Paralelamente ao levantamento do sigilo das delações da JBS, o relator da Lava Jato, Edson Fachin, determinou que a Procuradoria-Geral da República abra inquérito contra o presidente no caso.


Já o procurador da República Ângelo Goulart Villela, provável representante do MPF citado pelo empresário, foi preso ontem sob suspeita de vazar investigações para a JBS. Villela era membro da força-tarefa da Operação Greenfield, que apura rombo bilionário em fundos de pensão.


Sobre o caso, o empresário disse a Temer “estar enrolado”. “Aqui eu dei conta de um lado o juiz, dei uma segurada, de outro lado o juiz substituto”. “Tá segurando os dois?”, pergunta Temer. “Segurando os dois”, diz Joesley. “Ótimo, ótimo”, responde Temer.


Sem renúncia

Pressionado pela reação da economia e acúmulo de pedidos de impeachment na Câmara – oito até a noite de ontem –, Temer discursou em cadeia nacional sobre as acusações e negou cogitar renúncia. “Não renunciarei! Repito: não renunciarei! Sei o que fiz e sei a correção dos meus atos”, disse, em breve discurso de cerca de cinco minutos.

 

As negativas não conteram dia dramático para a economia – com queda de 10% da bolsa e alta de mais de 8% do dólar – e sinais de início, ainda que contido, de um processo de “desmonte” da base do presidente no Congresso.
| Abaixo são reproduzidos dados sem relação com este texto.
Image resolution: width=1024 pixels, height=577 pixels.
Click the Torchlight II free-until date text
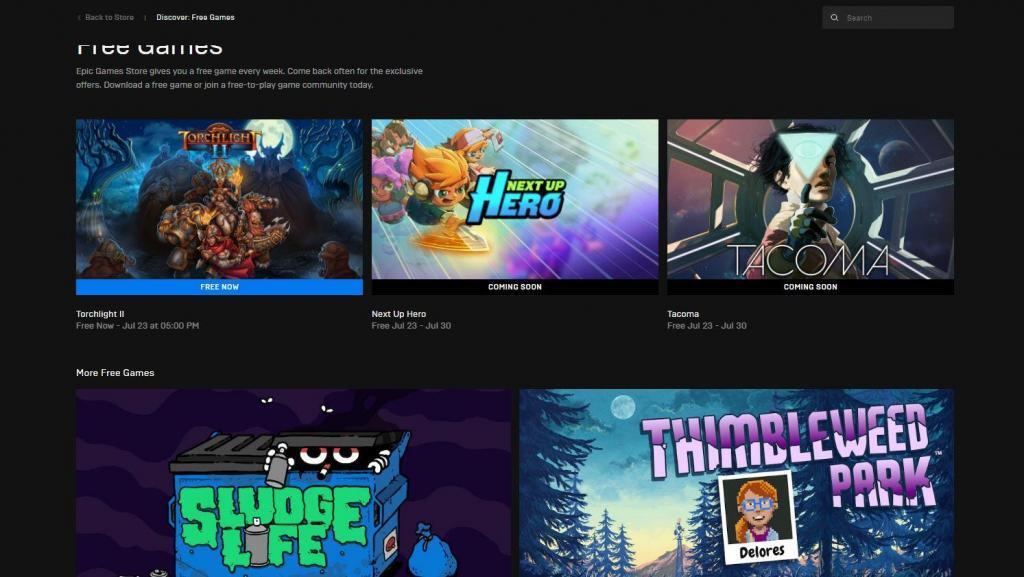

Após reação do governo, apenas PPS e Podemos (antigo PTN) anunciaram saída da base aliada. Apesar de Bruno Araújo (Cidades) ter inicialmente cogitado deixar o cargo, apenas Roberto Freire (Cultura) entregou o cargo.
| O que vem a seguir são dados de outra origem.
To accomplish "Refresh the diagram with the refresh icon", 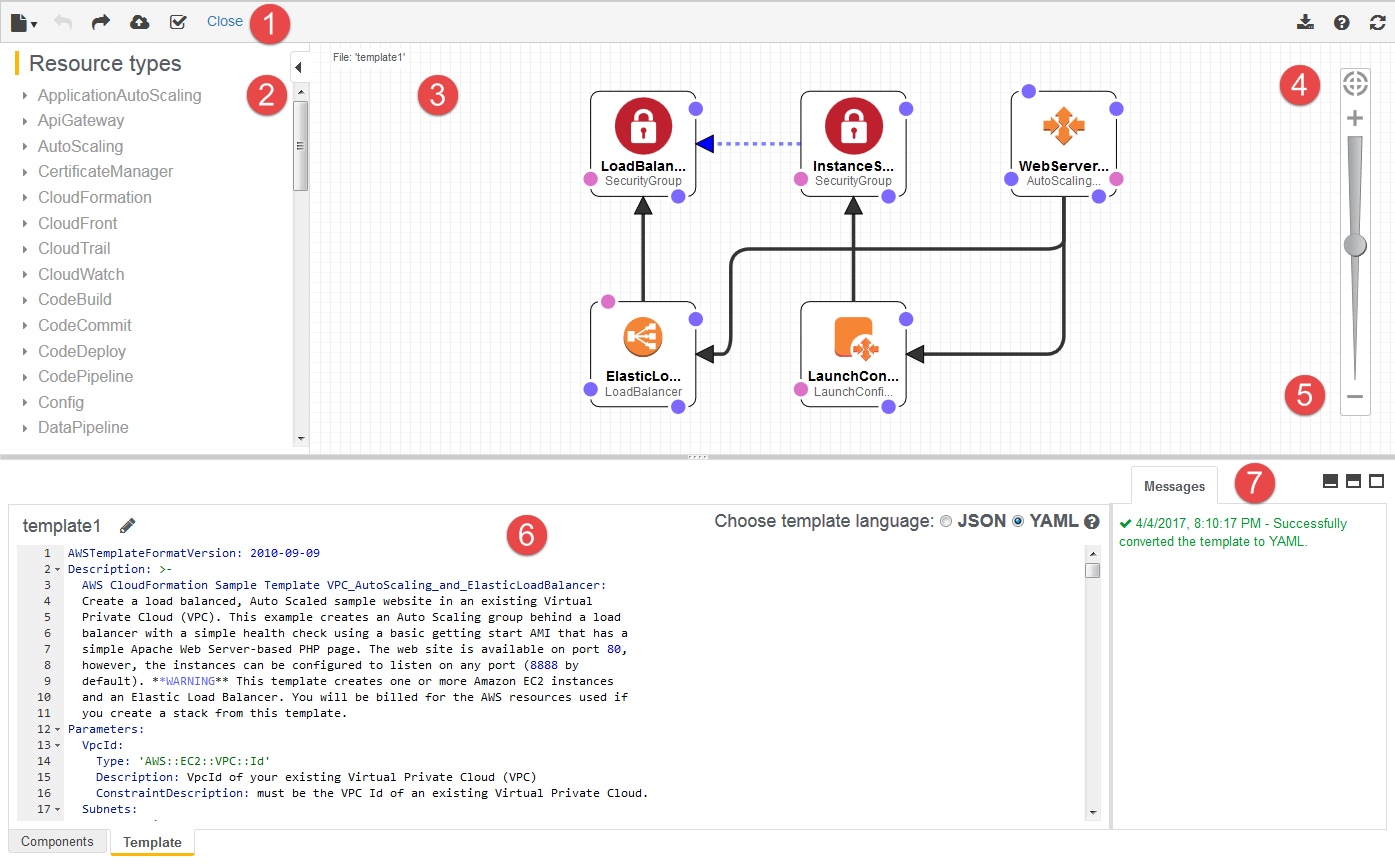I will click(1377, 21).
Principais siglas da base aliada, PSDB e DEM racharam, com alguns parlamentares cobrando rompimento, mas tom geral pregando “cautela” e espera por novos fatos. (com Agência Estado)


SAIBA MAIS

 

Em reunião fechada com sua cúpula na tarde de ontem, o presidente Michel Temer orientou a equipe a “partir para o enfrentamento” nos próximos dias. A ideia é mostrar que o governo não está acuado com as delações da JBS nem com abertura de inquérito contra ele na Procuradoria-Geral da República (PGR)


Temer pediu “resistência” a partidos aliados, do PSDB ao PP, e cobrou apoio à agenda de reformas. Ele chegou a ser aconselhado a renunciar por dois assessores de sua extrema confiança. "Não sou homem de cair de joelhos. Caio de pé", reagiu.


A portas fechadas, Temer usou termos como "conspiração" e "ação orquestrada" para se referir ao vazamento das delações de Joesley Batista e de executivos da JBS.